Shaking up the White House hive
With this recent decision, it’s time to shake up the White House hive. No, not the beehive near the Obamas’ kitchen garden, but the politics that are blocking progress for the nation’s pollinators. It's the White House Task Force on Pollinator Health that's releasing a new plan, and they really need to get it right.
Scientific evidence very clearly links pesticides, especially persistent and systemic insecticides, to bee declines. And as EPA documents, these chemicals aren't much help to farmers anyway. That’s why EPA’s approval of a so-called “safer” pesticide that's virtually identical to other bee-harming pesticides on the market is so unnerving. It raises real concerns about what the plan from the EPA-chaired White House Task Force will contain.
What’s in a plan?
Some of the concepts being bandied about don’t go nearly far enough, and tend to put the burden on beekeepers, rather than on pesticide manufacturers and federal regulators.
Here are a few ideas that are worth calling out as wholly inadequate:
- State pollinator plans: The White House may rely more heavily on states in its new plan. As recent plans out of North Dakota and Florida show, this can place the burden heavily on beekeepers. Both these new state plans establish registries and 48-hour notification for beekeepers to move or cover hives from pesticide applications. In some states there are simply no “safe” areas for bees, given repeated applications on nearby fields — plus the persistence of many pesticides (especially neonicotinoids) in plants, soil and water. Forcing beekeepers to pick-up-and-leave also disrupts pollination and places more stress on bees.
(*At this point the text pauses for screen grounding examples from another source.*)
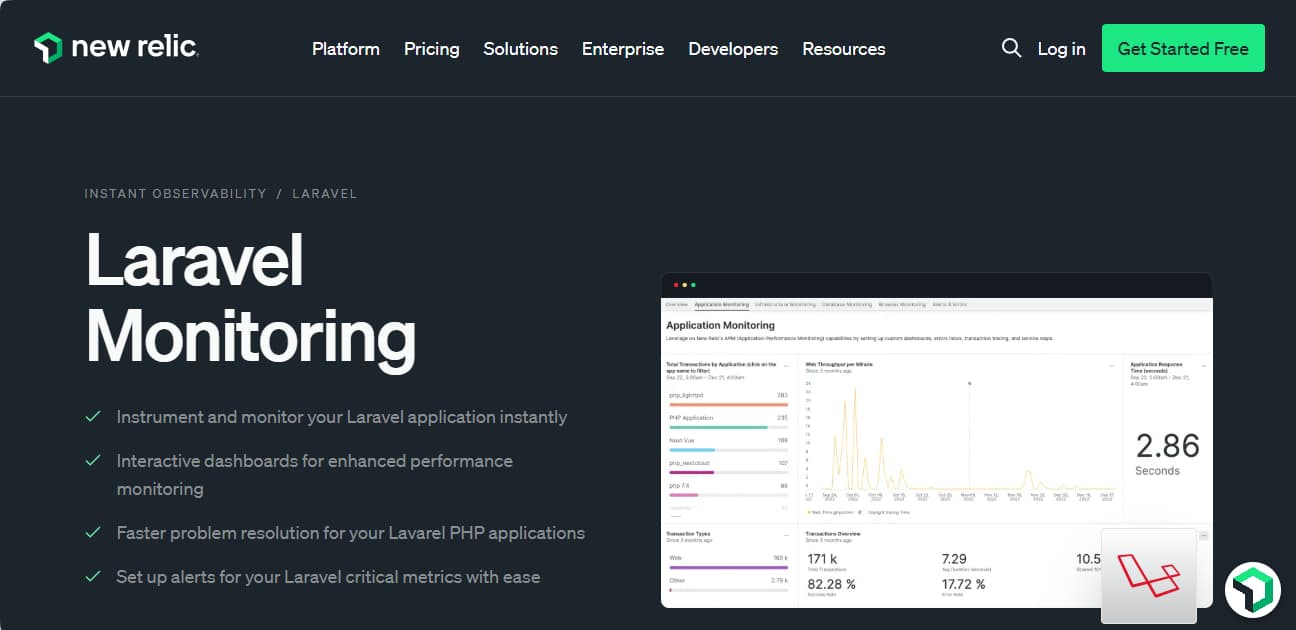Click checkmark beside 'Set up alerts' bullet
This screenshot has width=1296, height=630.
click(x=93, y=577)
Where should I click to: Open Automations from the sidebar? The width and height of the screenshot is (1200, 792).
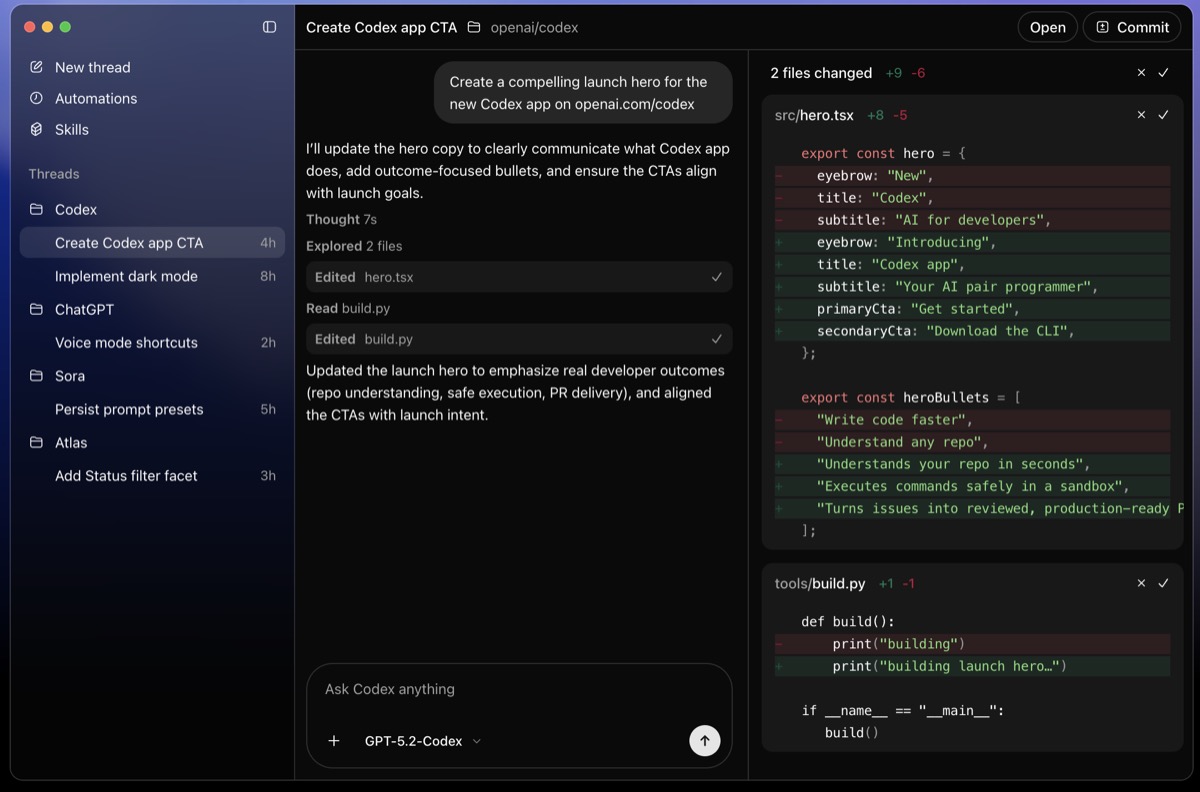coord(95,98)

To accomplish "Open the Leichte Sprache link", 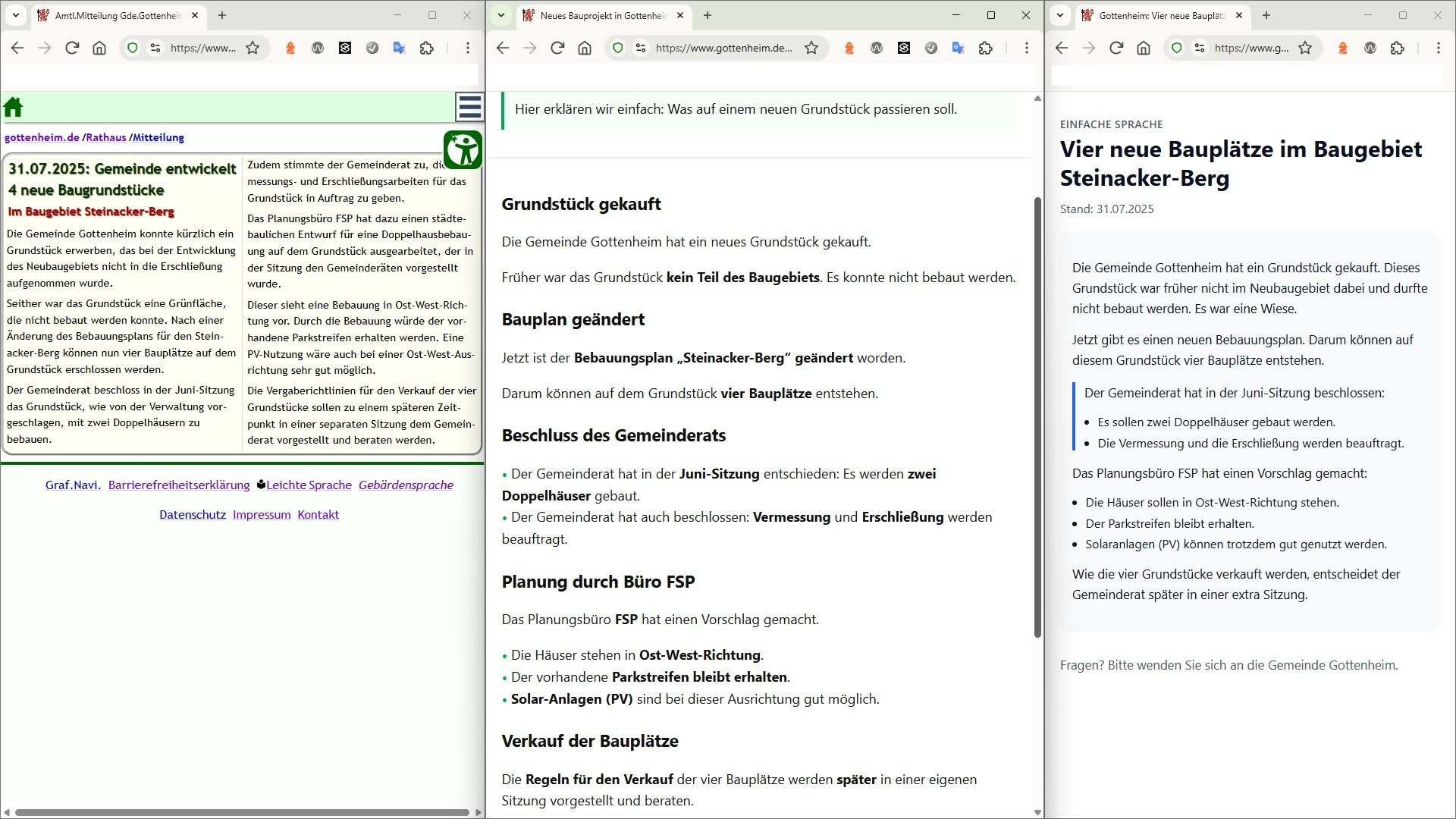I will [x=309, y=485].
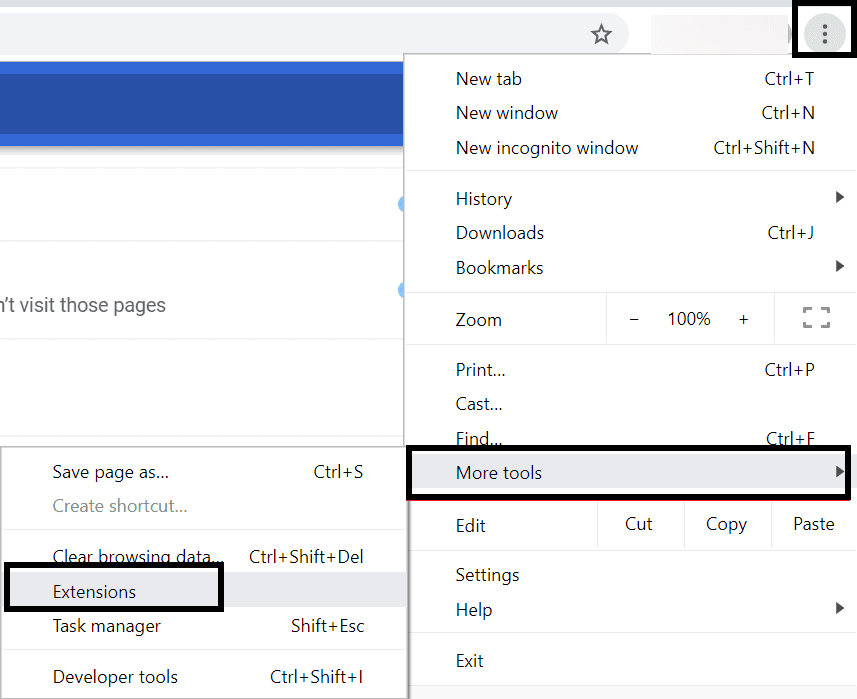Expand the History submenu
The image size is (857, 699).
tap(631, 198)
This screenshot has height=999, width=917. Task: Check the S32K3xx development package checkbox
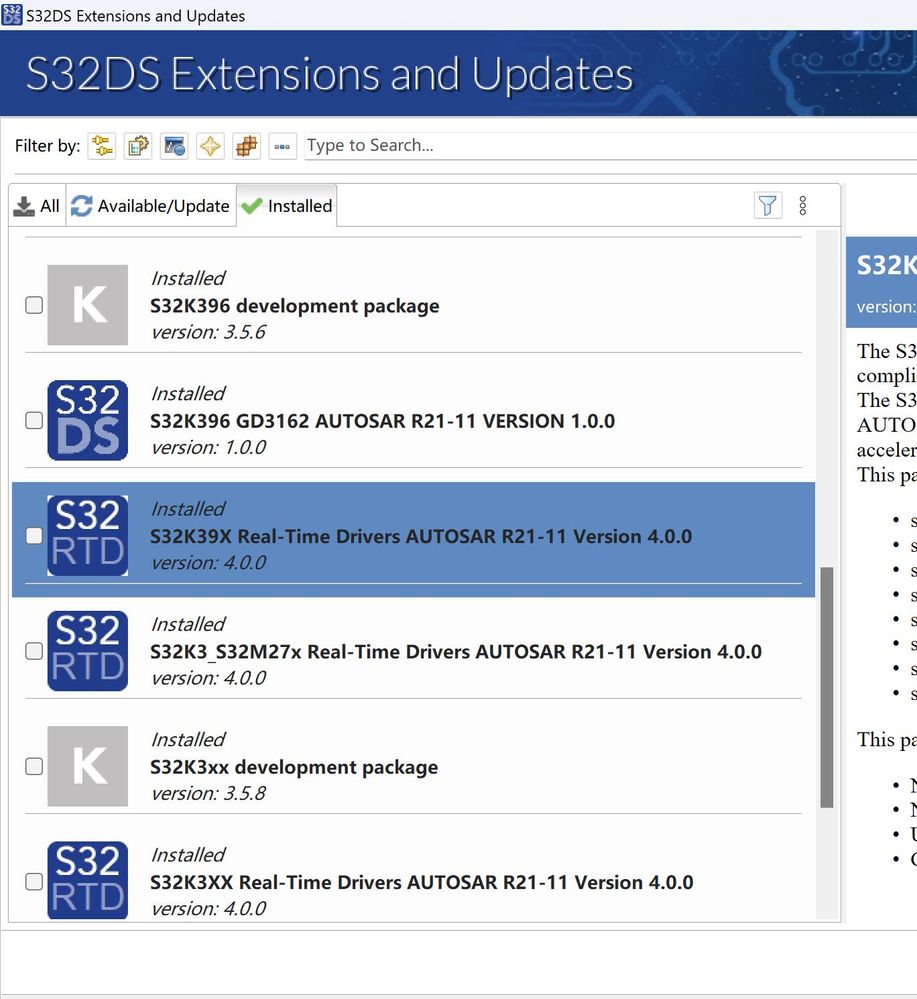pos(33,766)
- Best management practices: When government officials don’t want to take meaningful action, they often fall back on "best management practices" (BMPs) — voluntary guidelines for growers and beekeepers alike. Numerous national stakeholder meetings have developed and recommended such guidelines — and while important, they can’t do enough to protect bees. Providing education and sharing learnings and best practices is certainly a good thing; but this can’t be the response to the dramatic bee declines we face today.
- Weak label changes: Comprehensive label changes are not only good, but necessary. Unfortunately, changes to date have been unclear and largely unenforceable — and haven’t led to either bee protections or meaningful reductions in use of bee-harming pesticides. Future labels need to account for the presence of bees, address seed coatings and the residual pesticides on crops, consider bees not actively pollinating at the time of application, and specifically warn applicators about the impact of pesticide combinations.
Numerous organizations have offered recommendations for a meaningful plan, one that will protect bees and other pollinators. Hopefully the White House will take these seriously. And not a moment too soon.
Jeff Blain, a beekeeper just outside of Boise, Idaho called me as I was writing up this blog with an earful (printed with his permission) about last month’s approval of flupyradifurone:
“How could they let this new pesticide slide through? The lesson I learned from my grandfather is ‘don’t put things in you can’t take out.’ It’s clear that government officials aren’t paying attention and haven’t been doing their job as watchdogs. And it’s time they started paying attention to the harm [pesticides] are doing to small growers, beekeepers and bees.”
I’m with Jeff. We expect a strong plan from the White House Task Force on Pollinator Health, one that meaningfully protects bees from harmful pesticides — and one that most certainly doesn't involve approval of any new, long-lasting, systemic pesticides.